Setting up GPU acceleration
A GPU makes Tholos AI noticeably faster — the model generates more words per second — but it’s an enhancement, not a requirement. Everything works on the CPU alone. The good news is there’s almost nothing to set up: Tholos AI detects a usable GPU automatically and uses it. This article explains what happens by default, how to confirm it’s working, and what to do if it isn’t.
It’s automatic
On launch, Tholos AI checks your hardware and uses your GPU if it finds a usable one — there’s no “turn on GPU” switch to flip. If it can’t use a GPU, it falls back to the CPU and keeps working. You’ll see a GPU acceleration line in the startup system check: a green tick means a GPU is in use; a warning (“No usable GPU detected”) means it’s running on CPU — that’s a heads-up, not an error.
Platform support
| Platform | GPU acceleration |
|---|---|
| Windows (NVIDIA, AMD, or Intel GPU) | Automatic and vendor-agnostic. The language model is accelerated through a Vulkan backend, and the speech and document-search models through DirectML — any reasonably modern GPU qualifies. |
| macOS (Apple Silicon — M1 and later) | Automatic via Metal. Apple’s unified memory is a real advantage for larger models (see below). |
| macOS (Intel) | CPU only — no GPU acceleration. |
What you actually need to do
- On Windows: keep your GPU drivers current. An up-to-date driver from NVIDIA, AMD, or Intel is the single most common thing that makes acceleration available (or fixes it when it’s missing).

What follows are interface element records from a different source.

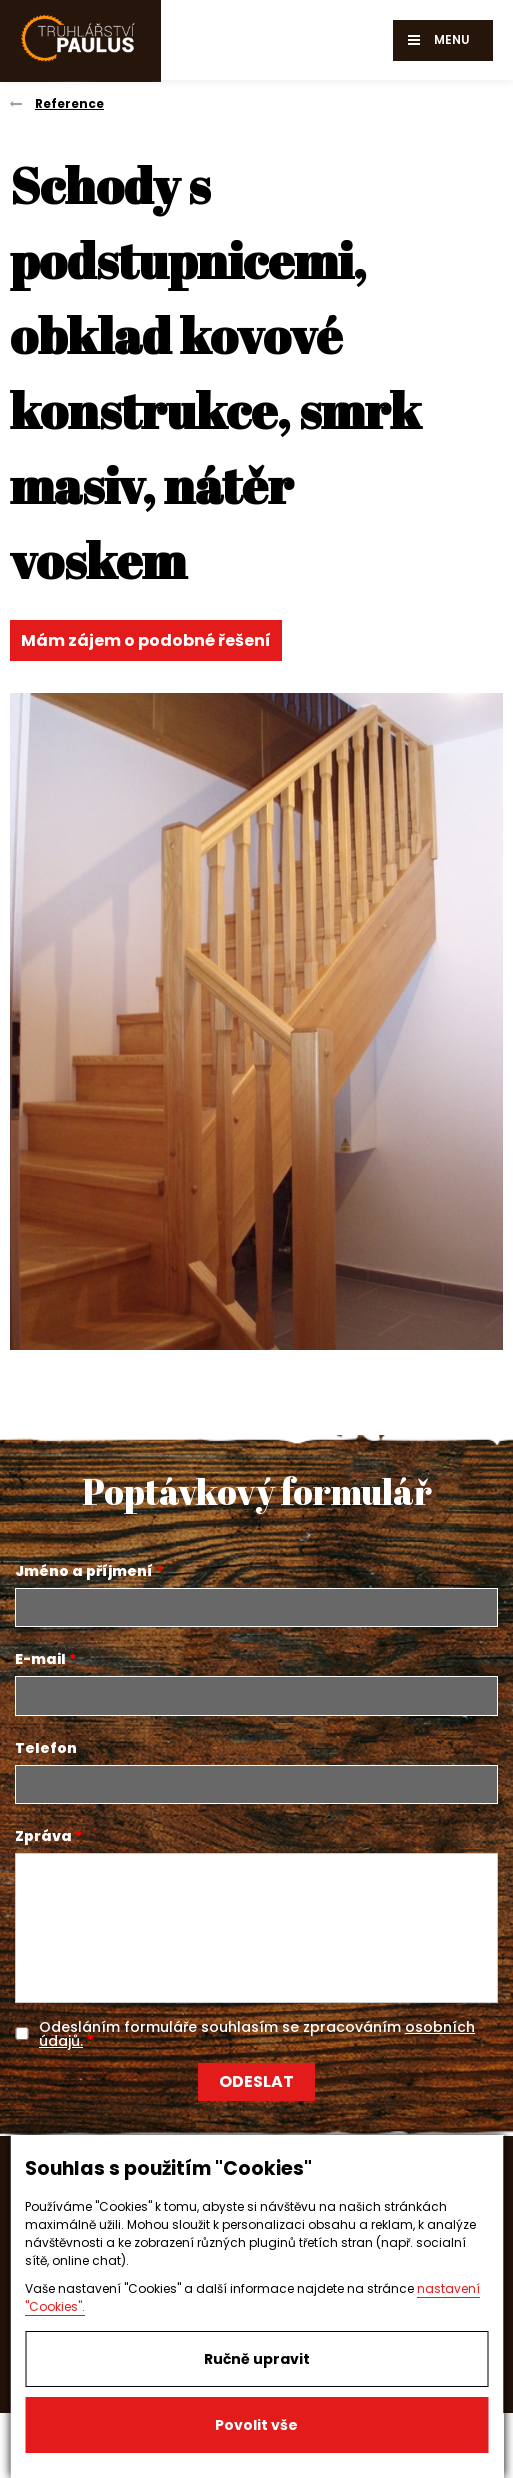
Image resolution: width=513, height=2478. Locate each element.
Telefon (46, 1748)
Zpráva (43, 1836)
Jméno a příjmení (84, 1571)
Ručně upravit (257, 2359)
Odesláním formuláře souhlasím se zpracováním (257, 2034)
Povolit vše (256, 2425)
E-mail (40, 1659)
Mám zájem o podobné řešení (146, 640)
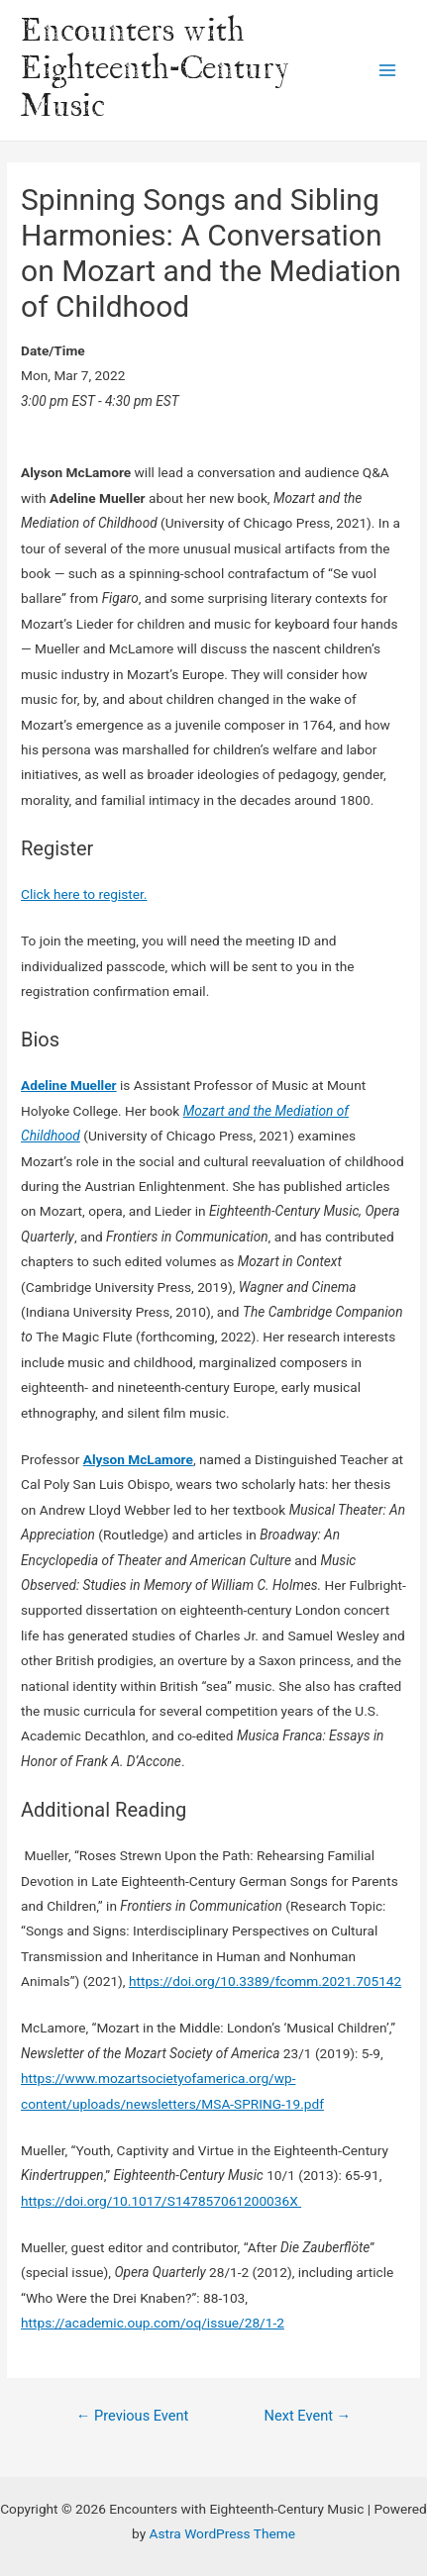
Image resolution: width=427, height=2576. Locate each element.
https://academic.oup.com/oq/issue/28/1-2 (152, 2322)
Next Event (308, 2416)
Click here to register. (84, 894)
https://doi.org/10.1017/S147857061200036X (161, 2201)
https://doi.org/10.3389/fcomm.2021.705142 (265, 1981)
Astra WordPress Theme (222, 2533)
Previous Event (132, 2416)
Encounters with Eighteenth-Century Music (155, 70)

- On Apple Silicon: nothing — Metal is built in and used automatically.
- Make sure the model fits. A GPU only helps if there’s room for the model. If a model is larger than your GPU’s VRAM, part of it runs on the GPU and the rest on the CPU — still faster than CPU alone, just not the full speed-up. See Hardware for running local AI for VRAM guidance.
Confirming it’s working
- The startup system check shows the GPU acceleration line as completed.
- The Models view reports your detected GPU and its VRAM — if it shows your card (rather than “CPU only”), the app can see it.
- Generation simply feels faster — more words appear per second than on CPU.
If you see “No usable GPU detected”
- Update your GPU driver and relaunch — this resolves most cases on Windows.
- Integrated graphics with no dedicated video memory often don’t qualify; the app will use the CPU instead. A discrete GPU with its own VRAM is what unlocks acceleration.
- On an Intel Mac, this is expected — those run on CPU only.
- It’s safe to keep using Tholos AI on CPU. If responses feel slow, step down to a smaller model tier — see Choosing the right AI model.